Falling trees are in the news because of last week’s Nor’easter that wrecked havoc on the New York metropolitan area. The storm snarled traffic, left thousands without power and flooded many communities. Even worse, several people lost their lives due to falling branches and that leads me to the topic for this blog posting. (You can read a Daily News article about the deaths from falling trees here.)
Why is a personal injury lawyer writing about falling tree branches? I do so from both a professional perspective – as an attorney – and a personal perspective – as a homeowner. As a homeowner, I take reasonable steps to keep my property safe. For most of us, it is a matter of common sense and pride of ownership. After a snowstorm, I clear my walkway and driveway. We maintain our brick walkway to make sure that there are no tripping hazards. If I know of a hazard – broken steps – and fail to repair them and if those broken steps lead to a person’s injury, then I may be liable for those damages.
What about falling trees and falling branches? Branches fall all the time.
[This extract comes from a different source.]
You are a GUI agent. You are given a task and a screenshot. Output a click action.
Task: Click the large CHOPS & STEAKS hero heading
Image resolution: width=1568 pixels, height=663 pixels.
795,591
The trouble comes when a dangerous situation develops on your property and you have an opportunity to address it, but fail to do so.
Let’s say that I notice a dead tree in my backyard. I call in a tree service and an arborist informs me that the tree is dead and is in danger of falling with the next strong wind. But, I decide to do nothing. Under New York State law, the property owner may be liable if he has actual notice of a dead or decayed tree, and does nothing to remove or repair it. [Ivancic v. Olmstead, 66 N.Y.2d 349.] I had prior notice of the danger and I could have taken clear and reasonable steps to remove the threat. It makes sense that if a property owner ignores a known danger, the owner should be responsible.
But, let’s vary that scenario. What if I have a dead tree in my backyard, but I do not know that the tree could be dangerous. No arborist has examined the tree, nobody has pointed out that there could be a problem. A tree or branch falls and injures someone on my property. If there is no reason for me to know that the tree posed a threat, I am not liable. But, if I should have known the tree was dead or decayed, if it was relatively easy to see that the tree could pose a threat to someone else, I may be responsible for ignoring the problem.
Recently, a New York County judge held that the City of New York could be liable for a tree falling and injury a driver on a City-owned road surrounding a reservoir in upstate New York. Even though there was no evidence that any City employees had actual notice of a problem with the tree that was twenty feet away from the road, the Court decided that the jury could consider whether the City should have known that the tree was dead and decaying. Whalen v. City of New York, Supreme Court, New York County, Index No. 109957/05. This result makes sense as well. A property owner should not be permitted to avoid responsibility merely by ignoring problems that any reasonable person would have noticed.
So, how should you proceed? In many ways, common sense should guide you. As a homeowner, you should monitor your property for potential dangers. If you have reason to believe there is a problem with one of your trees, you should take action. You can secure or remove the tree or consult a professional. If a professional states that a tree poses a risk, you should follow his or her advice.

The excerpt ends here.